Antonio García

Antonio García


Bob Dylan

24/05/2021

El Bob Dylan de 20 años era un viejo en espíritu: mientras el rock naciente bailoteaba con sus inocuos temas de chicas, amoríos adolescentes, coches y playas, el joven Dylan se acogió al folk adulto que plañía baladas de asesinatos, injusticias sociales o lamentos existenciales al ritmo de una guitarra de palo. A los 80, ya viejo biológico, ha cerrado el círculo volviendo a esos temas de raigambre tradicional, a lo que añade una veta de crooner.  Una vida proteica como la suya da para muchas encarnaduras y permite escoger entre tanta riqueza, como entre épocas de Picasso o en una carta de vinos. A mí particularmente me interesan poco los comienzos y las postrimerías y prefiero el meollo, las dos décadas comprendidas entre la trilogía lisérgica y el misticismo de Infidels, su último gran disco hasta el resurgir de  Time out of mind.

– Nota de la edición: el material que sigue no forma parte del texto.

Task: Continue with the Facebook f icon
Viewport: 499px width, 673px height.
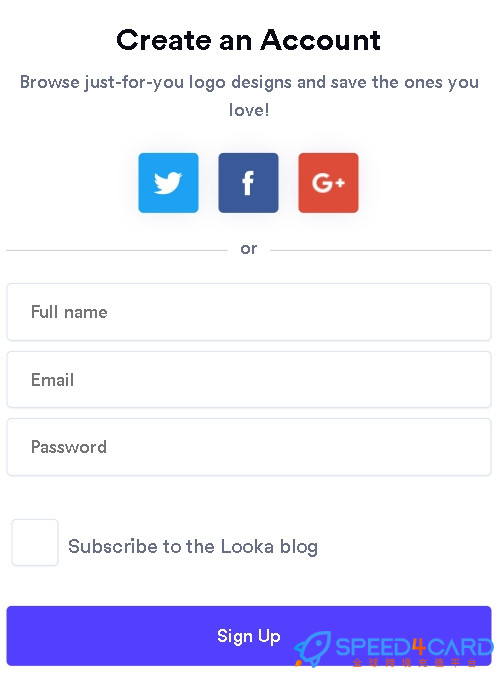Action: 248,183
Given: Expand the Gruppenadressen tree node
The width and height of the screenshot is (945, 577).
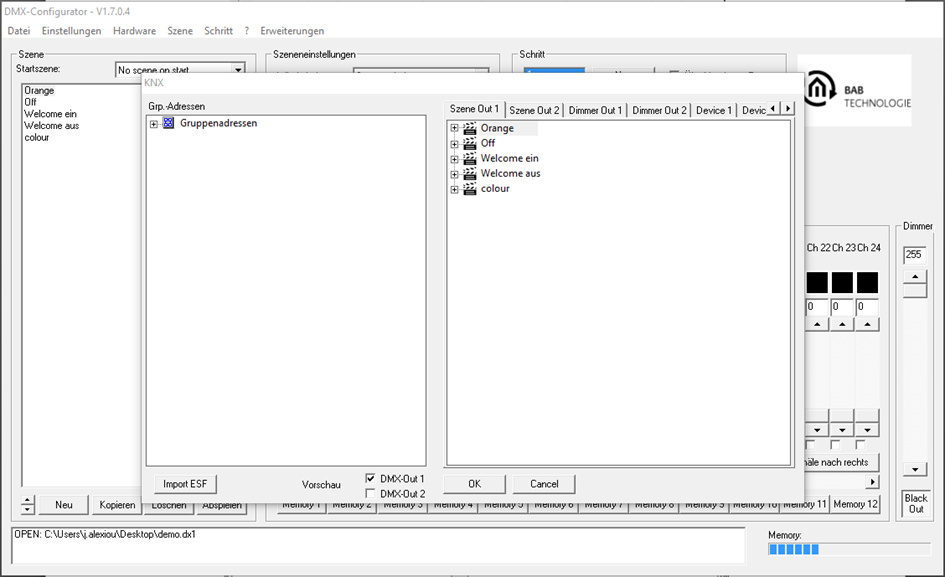Looking at the screenshot, I should [x=154, y=124].
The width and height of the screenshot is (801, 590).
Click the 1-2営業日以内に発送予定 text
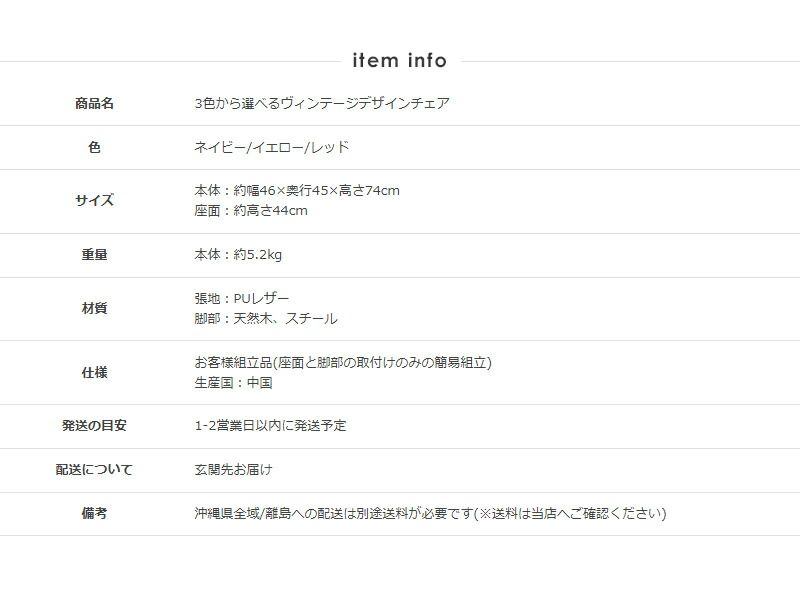(270, 425)

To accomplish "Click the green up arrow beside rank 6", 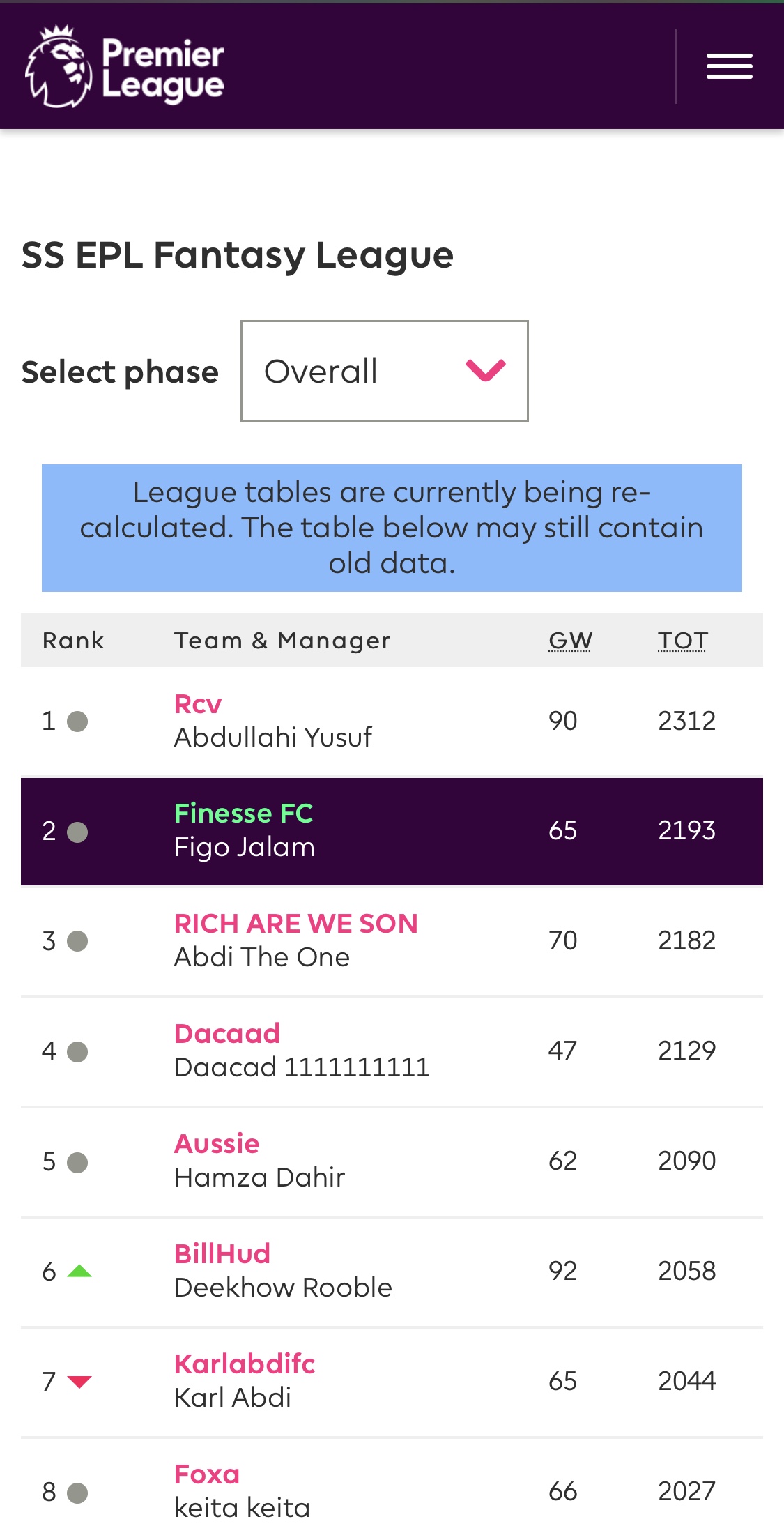I will point(79,1271).
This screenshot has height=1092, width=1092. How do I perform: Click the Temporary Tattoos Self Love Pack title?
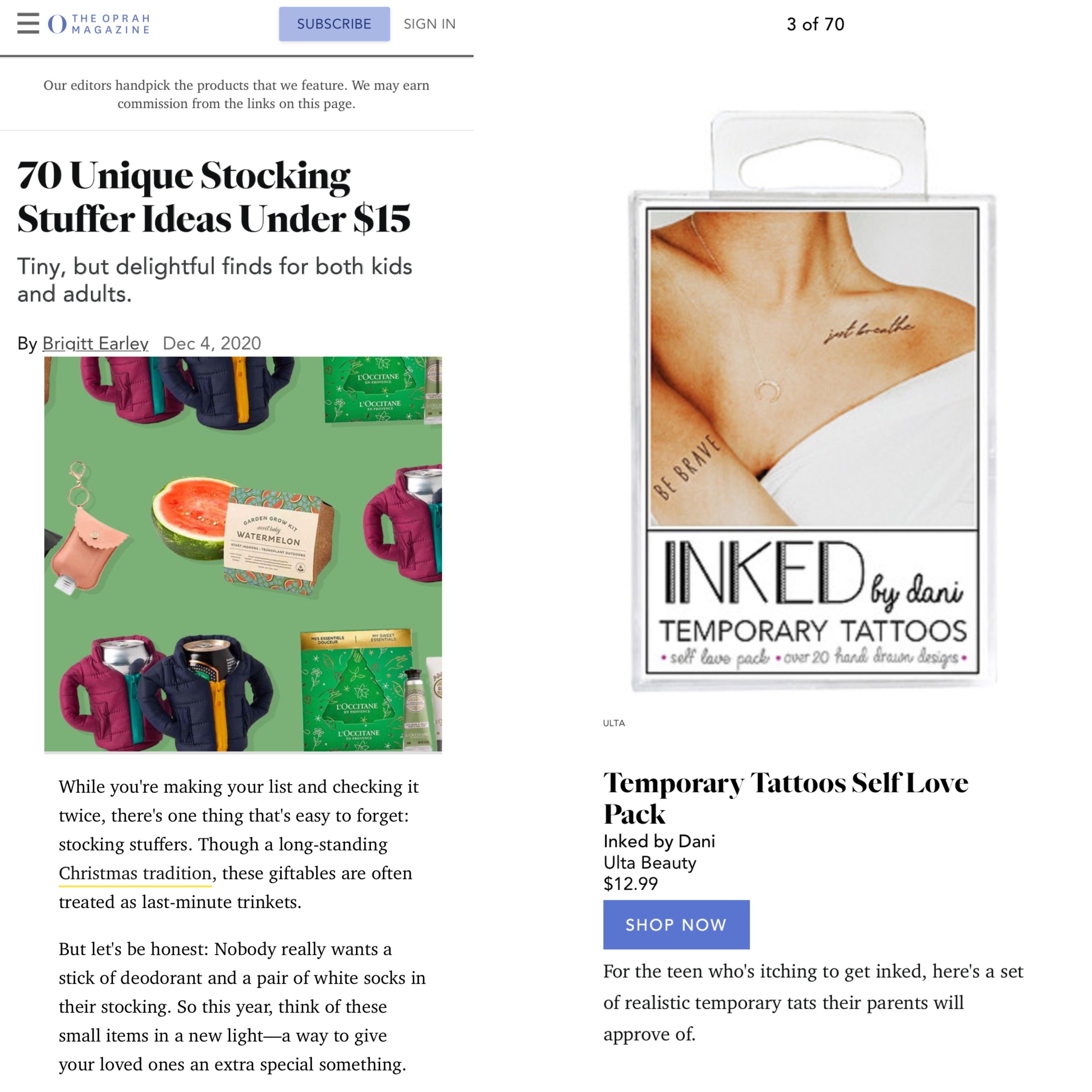coord(786,798)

Con el cambio de siglo, dejó de componer, espaciando discos que pese a llevar su firma no eran más que asedios al cancionero americano, intercalando incursiones en sus monstruosos archivos que ya ocupan en su discografía más que los discos oficiales. Las rentas acumuladas le bastan para instalarse en la molicie creativa, aunque no interpretativa: solo la pandemia rompió su ritmo de conciertos, a razón de un centenar por año, eso sí, cada vez más chapuceros. Ha sobrevivido a muy fundadas acusaciones de plagio, a un premio Nobel, y a la canonización de sus devotos, una masa acrítica que encumbra hasta medianías como Rough and rowdy ways, su afónico canto de cisne. En su mejor canción, Not dark yet, hablaba de una oscuridad que, aún no alcanzada, se presiente. Mientras llega, celebramos su vida y su obra y confiamos en otro milagro de la primavera.